Task data >>
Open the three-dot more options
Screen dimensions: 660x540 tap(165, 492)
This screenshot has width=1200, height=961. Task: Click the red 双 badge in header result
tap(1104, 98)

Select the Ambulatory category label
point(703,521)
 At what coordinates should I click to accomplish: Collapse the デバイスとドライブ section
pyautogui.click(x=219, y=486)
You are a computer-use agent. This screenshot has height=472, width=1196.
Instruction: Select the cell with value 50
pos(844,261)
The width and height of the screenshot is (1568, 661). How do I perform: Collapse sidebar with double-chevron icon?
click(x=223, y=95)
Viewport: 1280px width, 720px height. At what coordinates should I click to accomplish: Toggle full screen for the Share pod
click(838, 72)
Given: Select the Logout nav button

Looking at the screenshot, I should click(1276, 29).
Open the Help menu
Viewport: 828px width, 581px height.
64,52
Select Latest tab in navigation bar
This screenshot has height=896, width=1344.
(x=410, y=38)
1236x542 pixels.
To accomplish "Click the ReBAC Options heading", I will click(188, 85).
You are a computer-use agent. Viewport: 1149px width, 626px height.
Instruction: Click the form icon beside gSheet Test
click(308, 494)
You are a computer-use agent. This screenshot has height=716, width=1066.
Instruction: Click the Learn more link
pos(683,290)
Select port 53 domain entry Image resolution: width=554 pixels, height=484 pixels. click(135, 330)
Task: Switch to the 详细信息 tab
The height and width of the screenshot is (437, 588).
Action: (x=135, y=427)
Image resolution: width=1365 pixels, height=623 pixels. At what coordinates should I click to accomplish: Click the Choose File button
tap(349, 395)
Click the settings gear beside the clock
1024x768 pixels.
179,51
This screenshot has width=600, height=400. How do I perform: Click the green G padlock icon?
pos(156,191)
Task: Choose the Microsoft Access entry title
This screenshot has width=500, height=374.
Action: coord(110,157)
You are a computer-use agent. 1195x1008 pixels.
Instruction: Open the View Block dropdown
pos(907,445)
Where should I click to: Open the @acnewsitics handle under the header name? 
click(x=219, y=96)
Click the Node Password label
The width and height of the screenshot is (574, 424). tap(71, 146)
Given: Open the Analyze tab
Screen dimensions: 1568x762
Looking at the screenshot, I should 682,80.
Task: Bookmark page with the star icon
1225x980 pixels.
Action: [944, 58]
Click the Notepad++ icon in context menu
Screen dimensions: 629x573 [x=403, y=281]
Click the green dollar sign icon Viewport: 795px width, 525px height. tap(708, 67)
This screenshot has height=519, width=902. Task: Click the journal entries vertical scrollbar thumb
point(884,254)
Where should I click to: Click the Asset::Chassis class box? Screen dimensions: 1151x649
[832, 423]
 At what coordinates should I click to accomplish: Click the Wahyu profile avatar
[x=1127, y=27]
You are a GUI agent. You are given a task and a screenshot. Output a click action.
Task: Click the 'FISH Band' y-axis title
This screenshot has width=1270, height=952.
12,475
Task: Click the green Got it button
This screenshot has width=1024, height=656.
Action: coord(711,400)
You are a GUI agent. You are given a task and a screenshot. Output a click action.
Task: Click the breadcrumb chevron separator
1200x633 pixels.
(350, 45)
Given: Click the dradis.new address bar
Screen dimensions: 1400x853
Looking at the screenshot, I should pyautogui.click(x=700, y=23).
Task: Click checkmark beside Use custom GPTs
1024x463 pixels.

About this task >>
State only how many lines in the material include "agent".

Answer to this exercise >>
6